Patiënten die werden behandeld met dazodalibep ondervonden een vermindering van hun pijnscore met 1,8 punten, vergeleken met een vermindering van 0,4 punten voor degenen die werden behandeld met placebo (p=0,0010). Aanzienlijk meer patiënten behandeld met dazodalibep bereikten een klinisch zinvolle =1-punt of =15% vermindering van de ESSPRI-score in vergelijking met degenen behandeld met placebo (respectievelijk 66,7% versus 32,7%, p-waarde=0,0008).
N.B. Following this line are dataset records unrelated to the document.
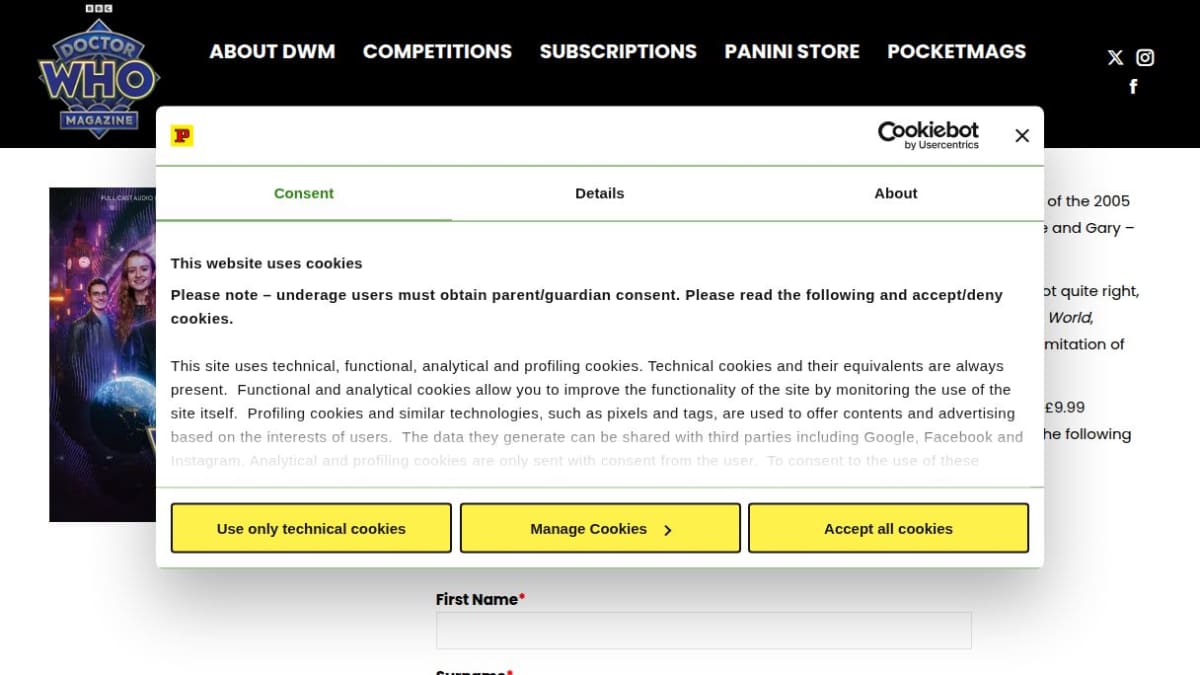Close the cookie consent dialog

point(1021,136)
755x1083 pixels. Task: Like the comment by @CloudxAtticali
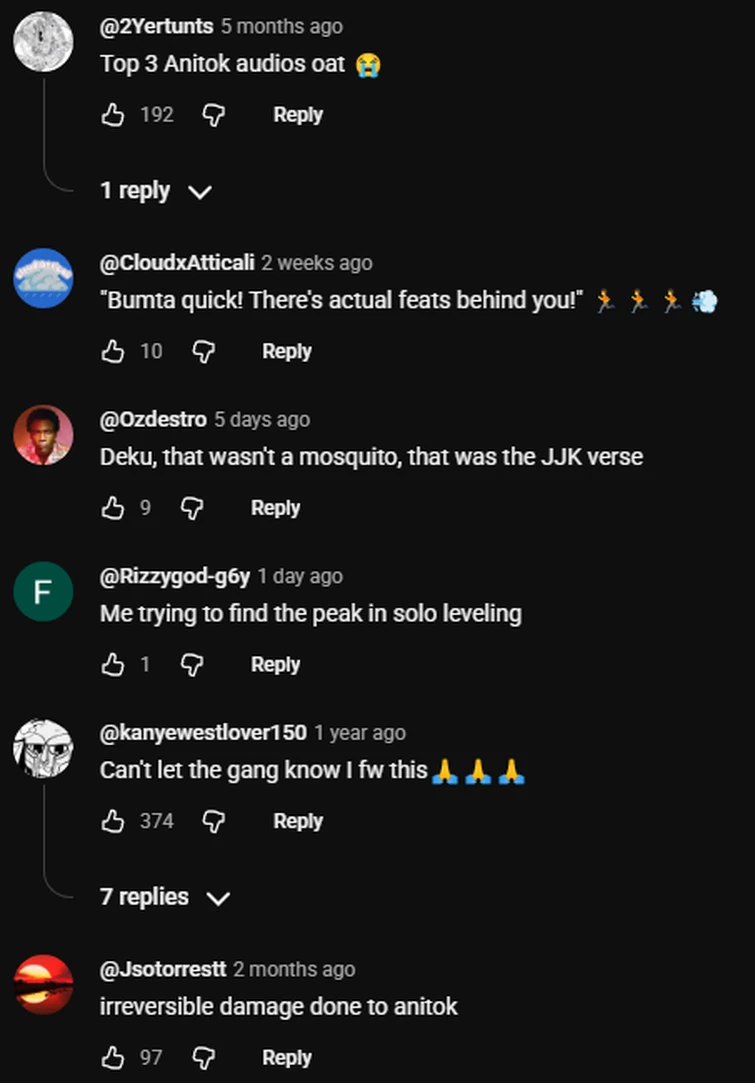pyautogui.click(x=113, y=351)
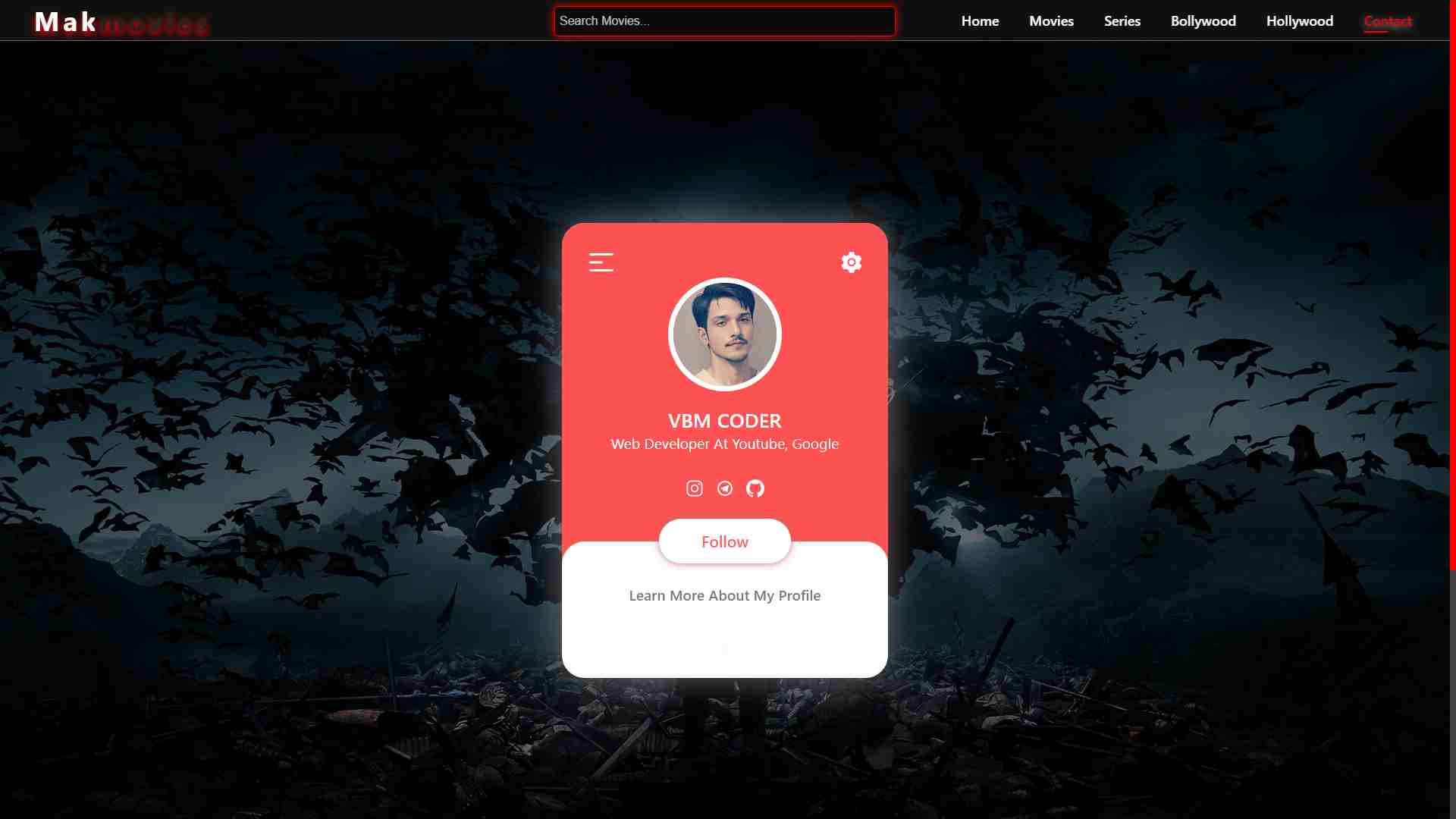The image size is (1456, 819).
Task: Click the GitHub icon
Action: point(755,488)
De veiligheidsprofielen waren vergelijkbaar tussen de groepen, met als meest gemelde bijwerkingen COVID-19, nasofaryngitis en anemie.

Resultaten van biomarkeranalyse van patiënten met het syndroom van Sjogren: Het biologische mechanisme van dazodalibep, gericht op specifieke biomarkers in het bloed die bijdragen aan het syndroom van Sjogren, werd ook onderzocht in het fase 2-onderzoek. Overactivering van CD40-ligand-CD40-signalering tussen immuuncellen, waaronder CD40-ligand op T-cellen en CD40 op B-cellen, draagt bij tot de overdreven immuunreacties die kenmerkend zijn voor de ziekte van Sjogren. Dazodalibep is een CD40-ligandantagonist die deze interactie blokkeert en de overactivering van de co-stimulatoire CD40-ligandroute verstoort. Bij patiënten die dazodalibep kregen, werd een significante en snelle afname van bloedbiomarkers geassocieerd met co-stimulatie van T- en B-cellen waargenomen in vergelijking met placebo.